Free and open to the public, the Car Show is Saturday, April 29 from 10:00 a.m. until 2:00 p.m. at Burleson Park, 3000 University Boulevard, Dallas, TX 75205. (Rain date Saturday, May 6). You can register a car or motorcycle up until the day of subject to space availability. Details here
This year’s historic home tour video features an intimate look inside four homes. Each showcases a different architectural style with rich history and provides a wonderful example of how architecturally significant homes can be renovated to fit the needs of today. The Historic Home Tour Video presentation may be viewed May 4-11 from the comfort of your own home. Digital access is $25. Ticket packages are also available to include the May 1st Patron Premier Party and May 3rd Underwriter’s Party.
Full descriptions are in the Heritage magazine, soon to be available to the public on the Preservation Park Cities website after the Home Tour. The descriptions of the homes included here, courtesy of Joan Clark, photots by Danny Piassick.
This home is situated on an iconic corner in University Park fondly known as the “Four Sisters”. All four homes at this intersection were built by Charles Dilbeck. Active from 1932-1969, Dilbeck is the author of between 400-600 Dallas residences and was the most admired architect of his era. Hallmarks of his idiosyncratic creations include asymmetrical and complex floor plans infused with the rough-hewn character of a Norman cottage. 4145 Shenandoah represents a fine-tuned creation from Dillbeck’s French eclectic repertoire. As vigilant stewards of their Dilbeck home, its owners have kept original details like strapping hinges, unusual stucco finishes, intage light fixtures and original cypress windows.
This Georgian eclectic style home has undergone a thorough transformation. Only a few vestiges of the original interior footprint remain. Reconfiguring the space allowed the owners to effectively modernize and edit the rooms in a delightful and amazing fashion. Its grand reveal is presented on the video home tour.

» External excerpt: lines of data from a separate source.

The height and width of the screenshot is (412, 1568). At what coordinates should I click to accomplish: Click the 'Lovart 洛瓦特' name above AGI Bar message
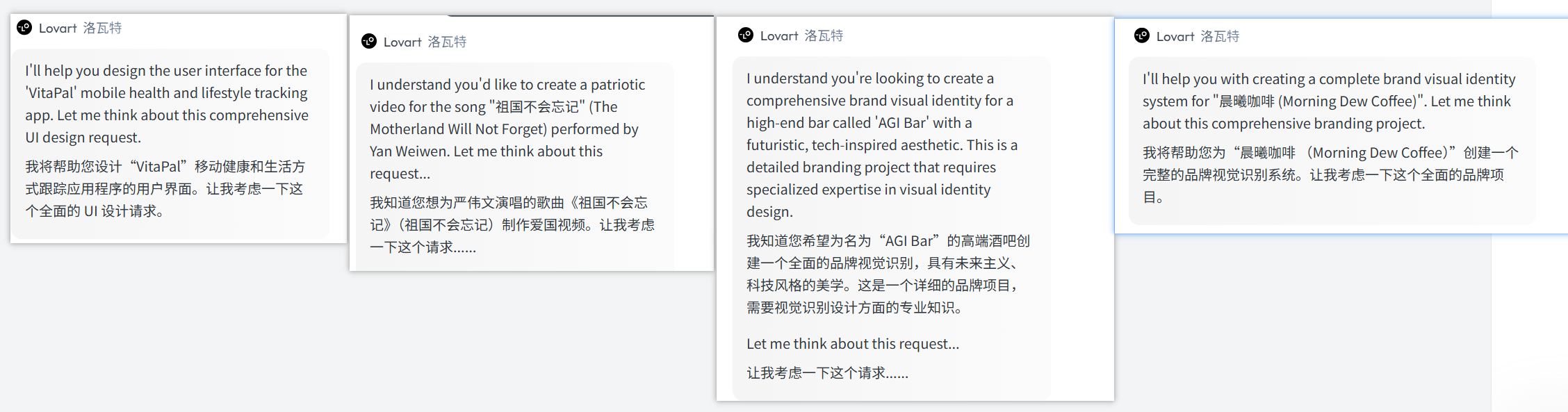pos(801,35)
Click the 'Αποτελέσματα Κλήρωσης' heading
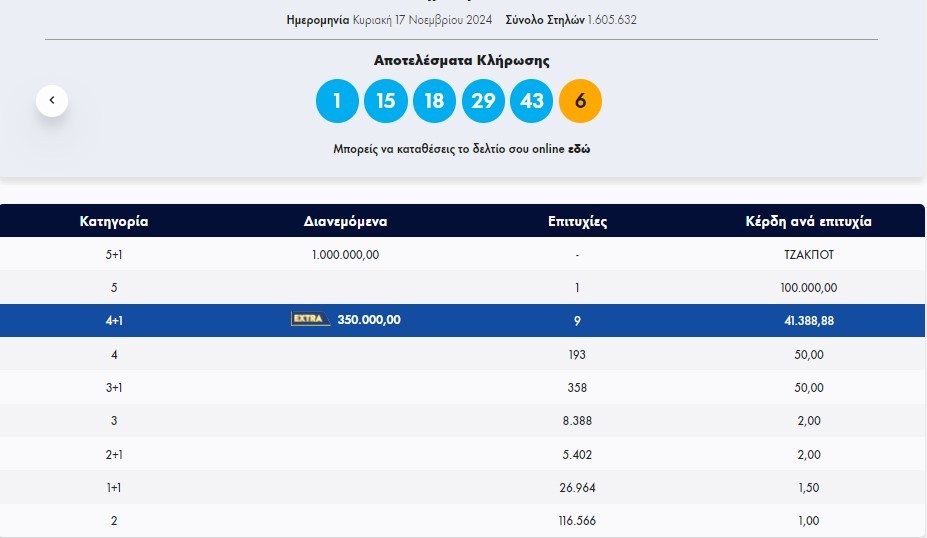The width and height of the screenshot is (927, 538). coord(461,61)
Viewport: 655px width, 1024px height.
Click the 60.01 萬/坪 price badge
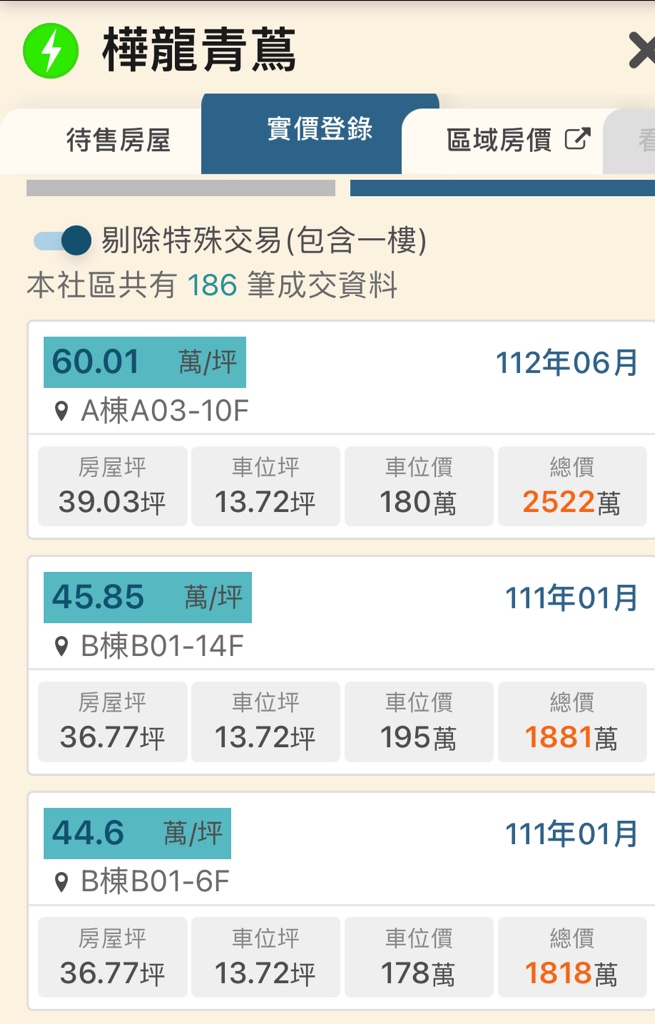(x=145, y=362)
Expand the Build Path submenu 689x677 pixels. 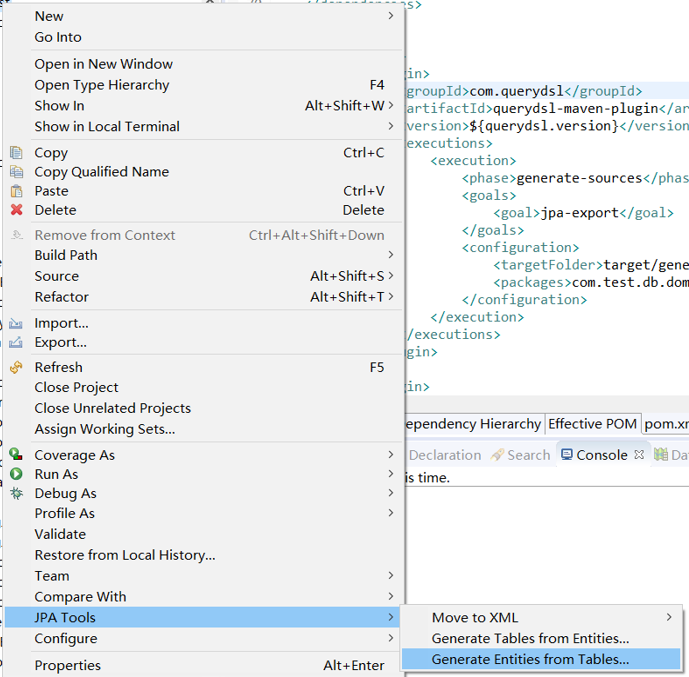390,255
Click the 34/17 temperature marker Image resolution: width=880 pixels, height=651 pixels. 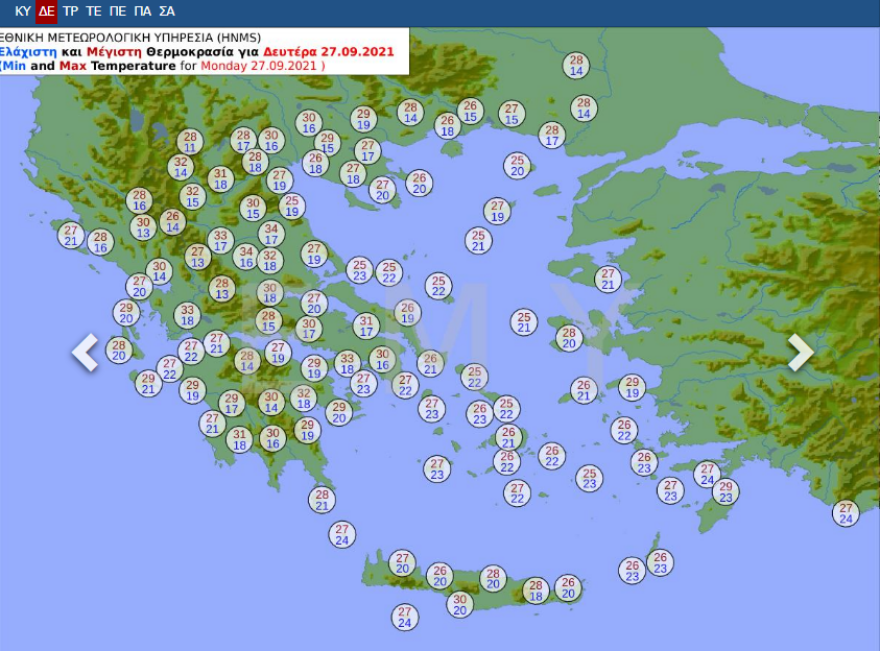271,233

This superb Italian Renaissance home was completed in 1930 by legendary architect Hal Thomson. The exquisite proportions and materials combined with the subtle detailing emphasize the importance of this dignified residence. In the 1980’s, the home was enlarged and the property was extended to the corner. Richard Drummond Davis supervised the addition in a sensitive way so that it blends flawlessly with the original home. From top to bottom this stunning Hal Thomson structure is an irreplaceable part of Highland Park history and has benefited from brilliant updates and appropriate landscaping. The community is fortunate to still have an Italian palazzo of such exquisite quality in its midst.

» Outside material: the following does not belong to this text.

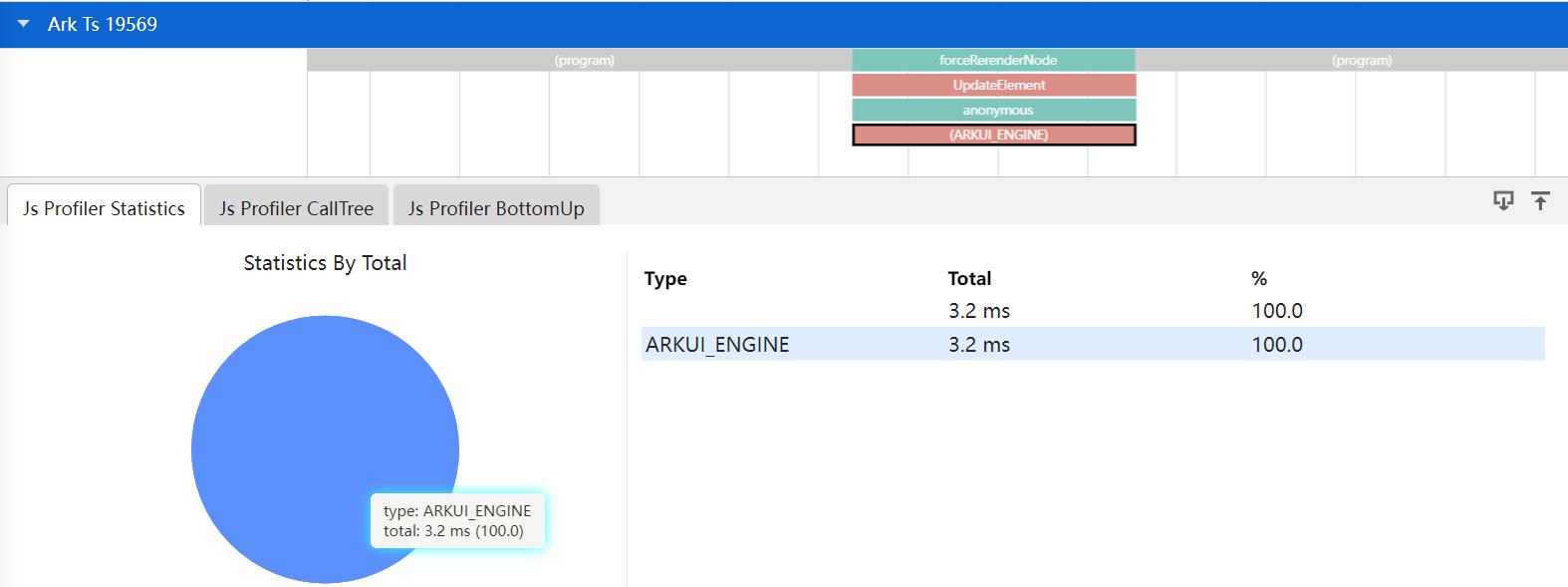This screenshot has height=587, width=1568.
Task: Select the forceRerenderNode flame chart block
Action: coord(993,60)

James Duff designed more than 90 homes in the Park Cities between 1936 & 1940 and built 4319 Versailles in 1936 as a modern yet classical Georgian style red brick home with quintessential exterior elements. A tremendous amount of thought and planning preceded its remodel to lend classic elegance with an unforgettable contemporary interior. Paint treatments, hardware, fabric and floor coverings blend together with fine precision.